Simulating short- and long-term evolutionary dynamics on rugged landscapes

TL;DR

This paper introduces a minimal model simulating evolutionary dynamics on rugged landscapes, capturing long waiting times and bursts of adaptation driven by point mutations and chromosomal inversions, reflecting evolutionary innovation and punctuated equilibrium.

Contribution

The model combines point mutations and inversions to simulate long-term evolutionary dynamics on NK landscapes, highlighting different time scales and the role of chromosomal rearrangements.

Findings

Long-term waiting periods precede bursts of adaptation.

Inversions can trigger successive point mutations.

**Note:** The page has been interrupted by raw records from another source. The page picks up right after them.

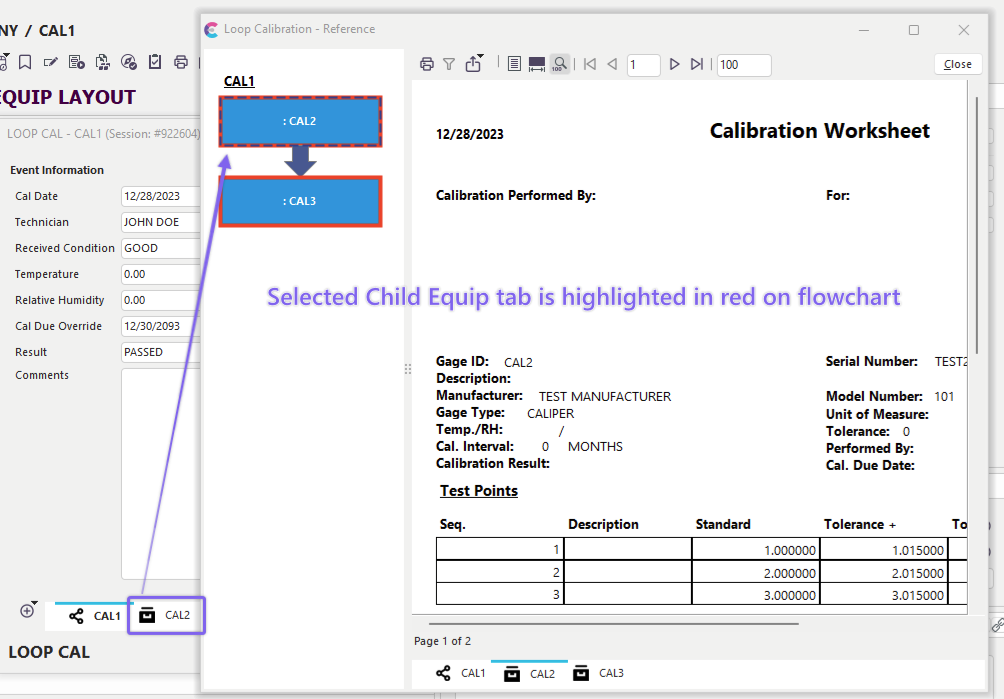Click the bookmark icon in main toolbar
The height and width of the screenshot is (699, 1004).
[x=25, y=62]
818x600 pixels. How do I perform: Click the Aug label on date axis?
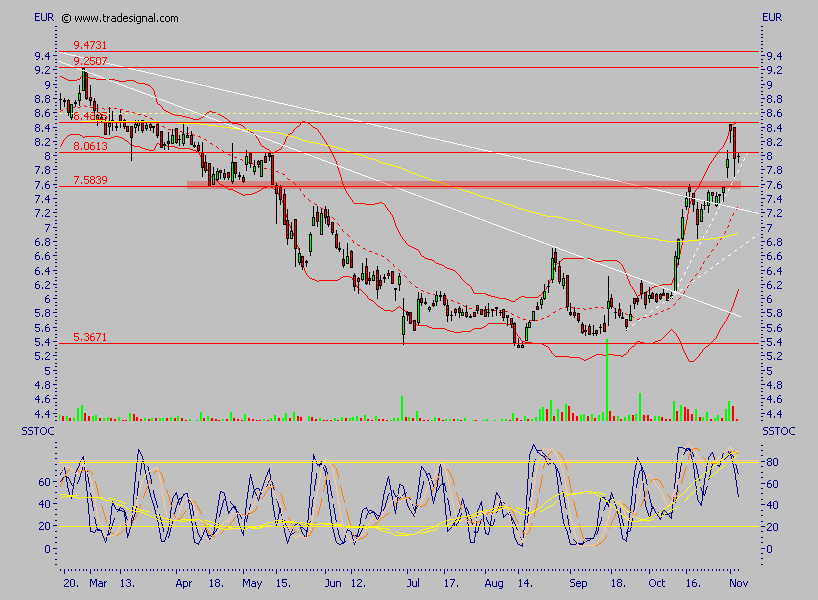tap(494, 582)
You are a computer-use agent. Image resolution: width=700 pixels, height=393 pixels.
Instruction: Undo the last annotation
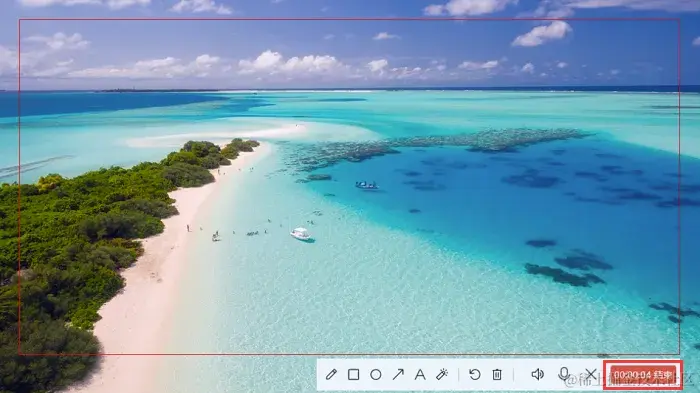[475, 374]
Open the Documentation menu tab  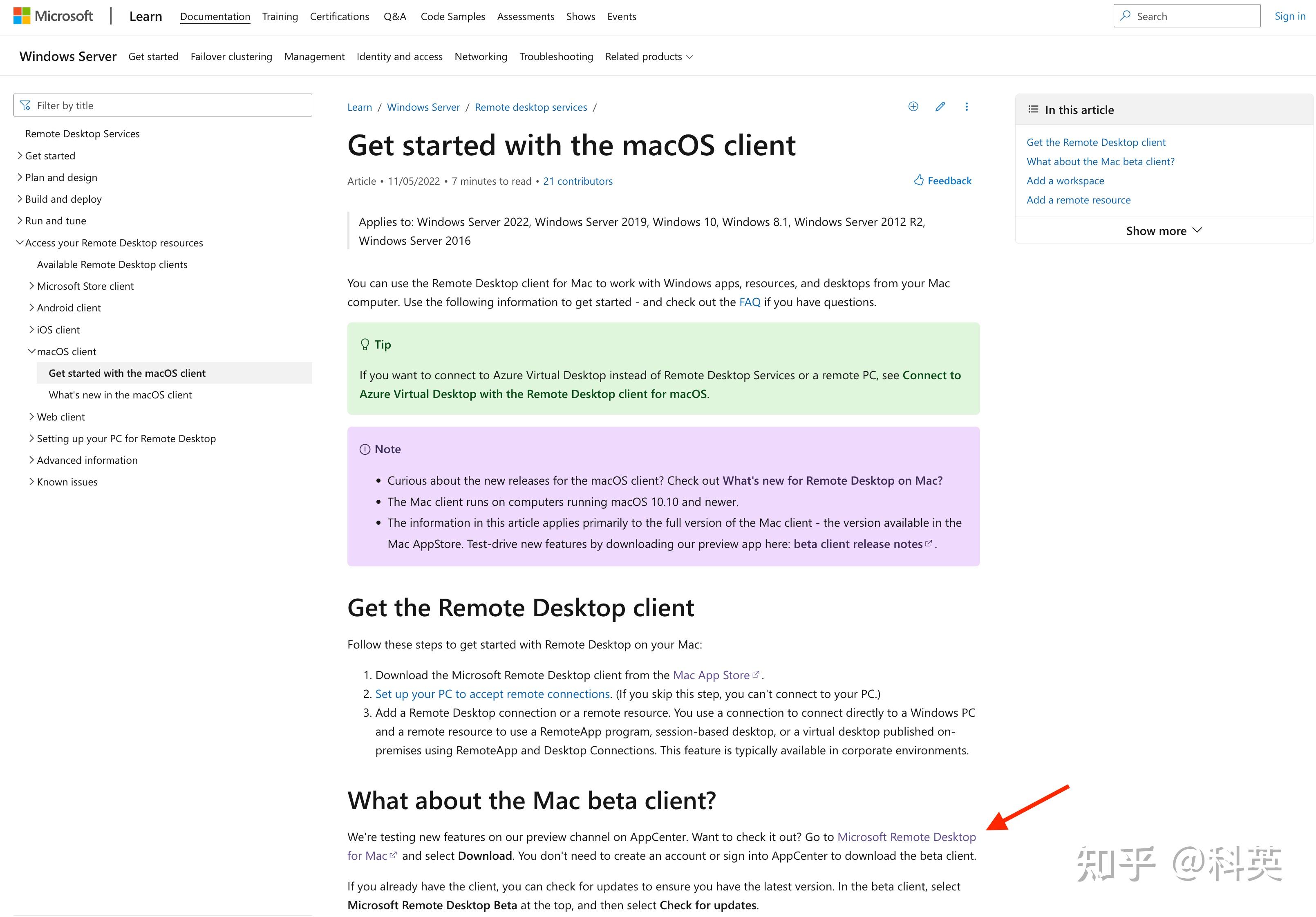(x=215, y=16)
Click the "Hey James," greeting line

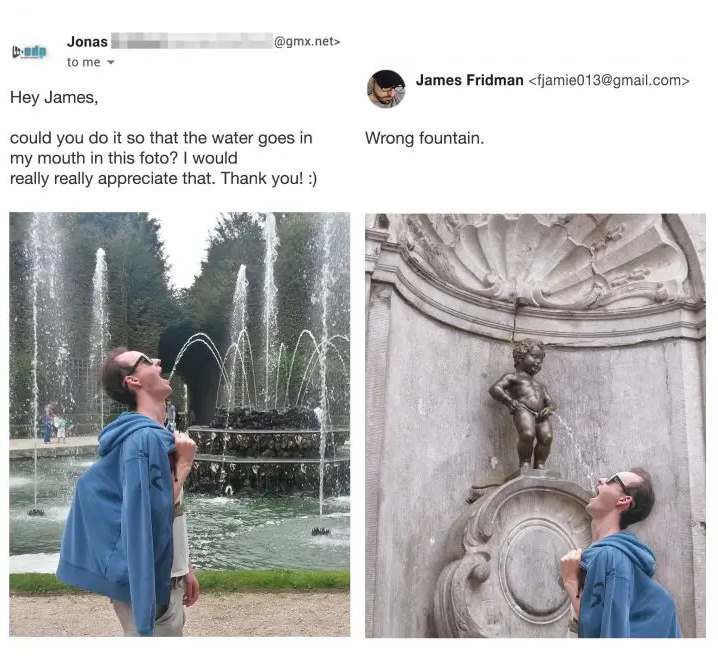54,98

Gene epistasis influences evolutionary time scales.

Abstract

We propose a minimal model to simulate long waiting times followed by evolutionary bursts on rugged landscapes. It combines point and inversions-like mutations as sources of genetic variation. The inversions are intended to simulate one of the main chromosomal rearrangements. Using the well-known family of NK fitness landscapes, we simulate random adaptive walks, i.e. successive mutational events constrained to incremental fitness selection. We report the emergence of different time scales: a short-term dynamics mainly driven by point mutations, followed by a long-term (stasis-like) waiting period until a new mutation arises. This new mutation is an inversion which can trigger a burst of successive point mutations, and then drives the system to new short-term increasing-fitness period. We analyse the effect of genes epistatic interactions on the evolutionary time scales. We suggest that the present model mimics the process of evolutionary innovation and punctuated equilibrium.